Sense and Sensibility
Really wonderful to see the five principles for AI laid out by Floridi and Cowl referenced in the report:
Beneficence — Non maleficence — Autonomy — Justice — Explicability
Not unsurprisingly the language of computer science is reused and ported into the report e.g. HITL (human in the loop) and “gold standard” training datasets. As the community uses and examines the use of this language, it seems reasonable to anticipate some expansion or changes in definitions, challenging or upending and diversifying positions in relation to technology (who or what is in control, making the decisions, why and when). Look ahead for a shift toward social:
- A conscious move toward CITL (computer in the loop) or human-computer interaction (HCI) and a repositioning of the role of technology in decision-making.
- A move to critical evaluation of datasets as reference tools (for machine learning) with a well known model in library practice e.g. the CRAAP (currency, relevance, authority, accuracy, purpose) test.
- The use of two other useful mnemonics to ensure practices are sharp and we consider where the sharp edges of society have already left a mark.
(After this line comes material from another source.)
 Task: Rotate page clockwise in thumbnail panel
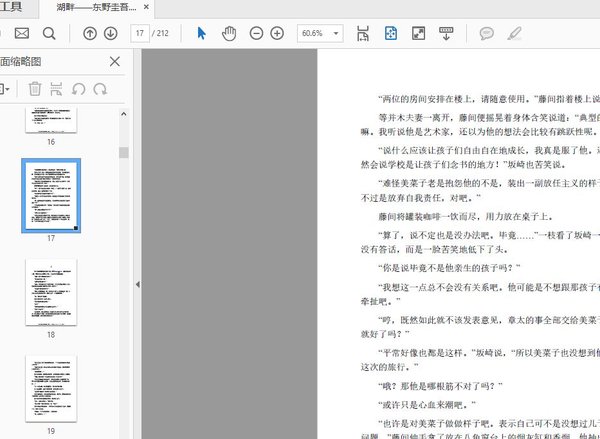coord(100,89)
The use of sense and sensibility in this section was a light play on the need for further debate on.
- Reusing commercial tools and existing training datasets, e.g. the advantages and pitfalls of using AutoML (where and how it fits into data analytics platforms and work practice).
- Taking collective approaches to tackling the development of reference datasets (when the digital collections are in distributed custody) that are (relatively) uncontroversial and aimed at mass benefit (e.g. newspapers and magazines) to break the ground and do the learning.
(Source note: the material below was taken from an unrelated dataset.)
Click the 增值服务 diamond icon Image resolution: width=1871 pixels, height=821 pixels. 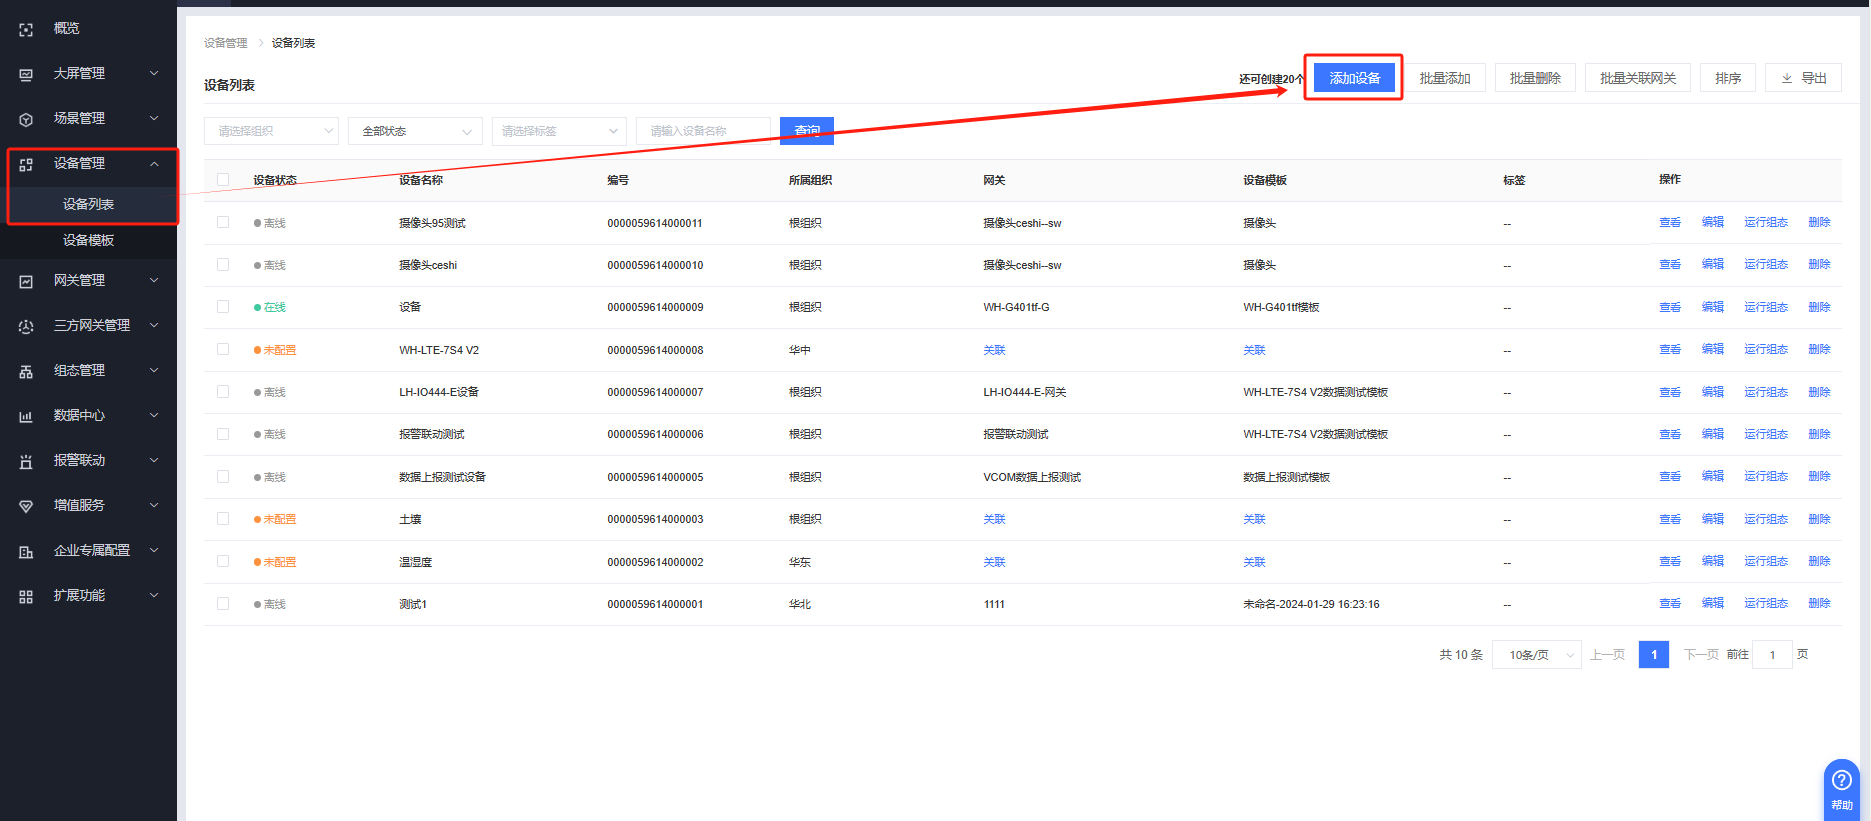pyautogui.click(x=26, y=507)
- Not stopping there with the collective action and working on a conscious curatorial program to strengthen collection access where it is weak or vulnerable and where community engagement drives the agenda (e.g. working with specific community groups, tackling subject areas that lie across collection areas and institution types, and research projects driven).
This all points to a fairly radical rethink on building up technical and curatorial skills in general (the siloing and scarcity of these skillsets and expertise is mentioned in several places in the report) and changes in organisational structures, leaders confident with transforming their organisations, and professionals willing to take on new areas of expertise and skillsets.
Can cultural heritage community mesh technical and social practice change in AI to reposition and reassert themselves as social institutions, or is this part of a generational shift in practice?
Public interest and trustworthiness play a big part in the social and custodial roles that cultural institutions fulfill in society. The test with integrating AI into the curatorial and documentation practices of cultural heritage institutions will need to be defined and measured by these same facets. Who benefits, why, and is this work toward building artificial intelligence into practice improving or further advantaging those that have already been privileged with access to cultural heritage collections?
Artificial intelligence is going to upend things… and the cultural heritage community needs to hang onto its social conscience and expose this work to sunlight. This work needs to be both practical and useful and also have a socially active and progressive agenda.
*A good example: the National Library of Australia has a readme.txt file for The Australian Government Gazettes 1832-1968. This collection is formed through collective effort (National Library of Australia, the State Library of New South Wales and the Office of the Parliamentary Council) such that a national reference collection is available as data.